Historically speaking, Sanibel and Captiva have endured a few weather bumps over the years. A pair of hurricanes tore through here in the 1920s and Hurricane Charlie, a
category four storm, crushed the area in 2004. So bad was the devastation after Charlie that many marinas, resorts, and businesses had to completely rebuild. In doing so,
however, most reset the bar with significant upgrades. The local community also decided to work hard at balancing their tourist-based economy with a deep respect for the
environment. That choice turned out to be a winner as the islands bounced back with a vengeance, their tourism buoyed by the recognition of how big a role access to clean water and abundant wildlife plays in attracting visitors.

Arriving

Getting to both Sanibel and Captiva is fairly straightforward. Both are accessible by land or boat. Since there are no marinas residing seaward on the Gulf front, the vast majority of boaters approach from the ICW in Pine Island Sound. If you’re coming from the open Gulf, however, you can tuck inside to easily reach Sanibel Marina at Point Ybel, or slide through Redfish Pass to reach the marina at South Seas Island Resort on Captiva. Note that Blind Pass, another passage to the ICW, carries a low clearance designation on the charts.

Once on the inside route, Jensen’s Captiva Island Beach and Marina Resorts, McCarthy’s Marina and the marina at ’Tween Waters Inn Island Resort & Spa provide easy access
to Captiva.
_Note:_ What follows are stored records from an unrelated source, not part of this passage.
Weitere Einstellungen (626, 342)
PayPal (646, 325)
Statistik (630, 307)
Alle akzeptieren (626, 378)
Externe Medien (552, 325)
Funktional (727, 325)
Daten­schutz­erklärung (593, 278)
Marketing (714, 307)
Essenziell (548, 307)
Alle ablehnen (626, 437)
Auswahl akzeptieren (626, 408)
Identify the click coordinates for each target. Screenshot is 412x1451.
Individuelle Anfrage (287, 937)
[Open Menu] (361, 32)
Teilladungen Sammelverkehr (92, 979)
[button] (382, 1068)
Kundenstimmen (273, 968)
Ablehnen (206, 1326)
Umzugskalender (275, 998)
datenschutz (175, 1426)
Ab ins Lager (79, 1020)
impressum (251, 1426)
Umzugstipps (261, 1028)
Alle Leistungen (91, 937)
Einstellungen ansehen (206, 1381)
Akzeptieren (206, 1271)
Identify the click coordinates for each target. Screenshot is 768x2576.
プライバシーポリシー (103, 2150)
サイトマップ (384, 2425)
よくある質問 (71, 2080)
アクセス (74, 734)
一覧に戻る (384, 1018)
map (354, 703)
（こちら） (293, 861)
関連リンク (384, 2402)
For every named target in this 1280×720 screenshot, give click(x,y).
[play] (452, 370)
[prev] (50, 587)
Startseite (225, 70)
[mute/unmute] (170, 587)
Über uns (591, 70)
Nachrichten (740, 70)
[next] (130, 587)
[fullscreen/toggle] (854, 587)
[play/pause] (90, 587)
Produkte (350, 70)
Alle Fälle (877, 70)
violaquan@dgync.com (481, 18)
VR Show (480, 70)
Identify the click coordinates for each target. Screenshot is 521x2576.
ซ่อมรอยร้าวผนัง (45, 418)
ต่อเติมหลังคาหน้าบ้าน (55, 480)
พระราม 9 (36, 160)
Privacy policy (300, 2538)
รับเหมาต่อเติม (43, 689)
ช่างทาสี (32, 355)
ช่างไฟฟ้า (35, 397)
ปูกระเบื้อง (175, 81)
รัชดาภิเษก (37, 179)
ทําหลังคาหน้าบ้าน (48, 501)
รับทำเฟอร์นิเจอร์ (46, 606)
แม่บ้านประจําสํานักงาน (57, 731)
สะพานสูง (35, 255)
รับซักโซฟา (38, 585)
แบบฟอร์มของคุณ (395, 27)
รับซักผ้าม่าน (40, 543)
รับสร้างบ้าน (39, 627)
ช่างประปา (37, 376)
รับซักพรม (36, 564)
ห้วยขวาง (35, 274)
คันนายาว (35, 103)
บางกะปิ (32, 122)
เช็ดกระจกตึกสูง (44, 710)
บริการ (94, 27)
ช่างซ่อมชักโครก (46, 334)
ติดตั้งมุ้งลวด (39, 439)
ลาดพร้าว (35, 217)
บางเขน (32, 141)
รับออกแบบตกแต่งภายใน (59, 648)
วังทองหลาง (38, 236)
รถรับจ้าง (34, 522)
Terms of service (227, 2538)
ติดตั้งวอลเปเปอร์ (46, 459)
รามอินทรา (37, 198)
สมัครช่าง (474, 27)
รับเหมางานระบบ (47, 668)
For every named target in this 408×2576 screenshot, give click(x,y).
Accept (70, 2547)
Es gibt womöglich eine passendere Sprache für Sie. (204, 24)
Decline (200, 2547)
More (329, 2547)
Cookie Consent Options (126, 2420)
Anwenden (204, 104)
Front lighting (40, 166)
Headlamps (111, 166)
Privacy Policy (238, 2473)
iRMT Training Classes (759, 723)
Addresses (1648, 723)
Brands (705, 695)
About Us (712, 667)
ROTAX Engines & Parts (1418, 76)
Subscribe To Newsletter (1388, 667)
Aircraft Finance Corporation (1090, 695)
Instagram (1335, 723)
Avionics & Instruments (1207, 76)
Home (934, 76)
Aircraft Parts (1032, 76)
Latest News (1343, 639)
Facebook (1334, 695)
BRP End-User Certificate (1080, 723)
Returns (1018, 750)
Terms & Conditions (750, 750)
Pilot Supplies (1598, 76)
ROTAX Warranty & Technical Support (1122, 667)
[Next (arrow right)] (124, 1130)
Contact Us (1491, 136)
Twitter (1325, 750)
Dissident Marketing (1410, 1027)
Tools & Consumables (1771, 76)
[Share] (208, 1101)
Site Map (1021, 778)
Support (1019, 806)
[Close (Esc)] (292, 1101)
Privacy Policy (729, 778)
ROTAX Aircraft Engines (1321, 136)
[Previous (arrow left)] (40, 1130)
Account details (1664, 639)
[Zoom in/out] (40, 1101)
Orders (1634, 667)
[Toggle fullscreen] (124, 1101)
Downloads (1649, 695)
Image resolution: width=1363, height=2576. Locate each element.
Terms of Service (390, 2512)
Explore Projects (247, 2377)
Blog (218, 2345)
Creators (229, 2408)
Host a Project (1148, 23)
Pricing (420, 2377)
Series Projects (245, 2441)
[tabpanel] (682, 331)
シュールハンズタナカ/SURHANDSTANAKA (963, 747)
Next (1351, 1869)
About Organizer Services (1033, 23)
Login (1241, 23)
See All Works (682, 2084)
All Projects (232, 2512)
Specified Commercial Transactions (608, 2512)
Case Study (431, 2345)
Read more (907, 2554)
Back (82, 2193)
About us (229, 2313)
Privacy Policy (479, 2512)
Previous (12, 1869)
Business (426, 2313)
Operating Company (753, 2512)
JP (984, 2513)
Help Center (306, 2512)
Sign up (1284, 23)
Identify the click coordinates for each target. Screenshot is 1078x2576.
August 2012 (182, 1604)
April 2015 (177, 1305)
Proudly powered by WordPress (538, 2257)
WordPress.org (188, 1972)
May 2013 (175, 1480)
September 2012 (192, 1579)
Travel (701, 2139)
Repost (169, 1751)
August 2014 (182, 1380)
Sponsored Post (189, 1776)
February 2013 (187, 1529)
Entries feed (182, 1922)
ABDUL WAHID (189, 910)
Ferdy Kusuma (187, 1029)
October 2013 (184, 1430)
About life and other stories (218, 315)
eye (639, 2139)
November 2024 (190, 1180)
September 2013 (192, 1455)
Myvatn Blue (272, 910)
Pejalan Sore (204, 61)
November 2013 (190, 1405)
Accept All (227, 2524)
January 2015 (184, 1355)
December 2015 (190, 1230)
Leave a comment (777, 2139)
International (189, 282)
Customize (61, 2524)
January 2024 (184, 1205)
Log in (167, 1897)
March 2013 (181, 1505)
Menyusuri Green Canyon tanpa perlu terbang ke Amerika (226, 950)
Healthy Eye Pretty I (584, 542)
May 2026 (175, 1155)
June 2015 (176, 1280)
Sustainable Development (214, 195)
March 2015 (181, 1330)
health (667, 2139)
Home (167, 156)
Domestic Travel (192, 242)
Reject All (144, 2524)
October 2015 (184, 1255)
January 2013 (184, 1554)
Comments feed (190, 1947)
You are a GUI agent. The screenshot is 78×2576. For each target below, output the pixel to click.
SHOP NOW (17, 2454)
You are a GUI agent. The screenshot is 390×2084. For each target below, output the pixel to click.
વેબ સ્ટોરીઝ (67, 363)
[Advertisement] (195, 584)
From any of these, you can walk to the Gulf-side beaches, or grab a cab or bike to reach other destinations. To access Sanibel Island, opt for either Sanibel Marina or
Port Sanibel Marina. While seas are generally mild on the inside approach, be aware that some cuts outside of the main channels have water depths of five feet or less at mean low
water. Thus, if you have a deep-draft vessel you might want to rent something smaller to cruise around after tying up your primary rig. Either way, watch out for manatees, which are plentiful throughout the system.

What we talk about when we talk about leisure

Once settled in, let the fun begin. Outdoors lovers and fitness buffs will absolutely love this area; opportunities to get out and do your thing are not only widely available, they are often enhanced. On Sanibel, for example, you’ll find 25 miles of paved bike paths. Captiva has no official bike routes, but you can cycle the main road from one end to the other, and Cayo Costa State Park, a short boat ride to the north of North Captiva Island, features six miles of wooded biking/hiking trails plus nine miles of open beach for walking and running.

If you would rather stay on the water while getting in a workout, fear not. Kayaks and stand-up paddleboards (SUPs) are widely available. At Sanibel Pilates and Ambu Yoga you can meditate on the beach or try SUP yoga. To tour by paddle power, head over to Adventure Sea Kayaks at ’Tween Waters Inn on Captiva and enter the small cove in Buck Key to find seahorses, jumping mullet and all sorts of bird life. More adventurous paddlers can hook up with Tarpon Bay Explorers at the J.N. “Ding” Darling National Wildlife Refuge. There, an hour-and-a-half kayak tour leads through one of the largest
mangrove ecosystems in the country. It is magnificent.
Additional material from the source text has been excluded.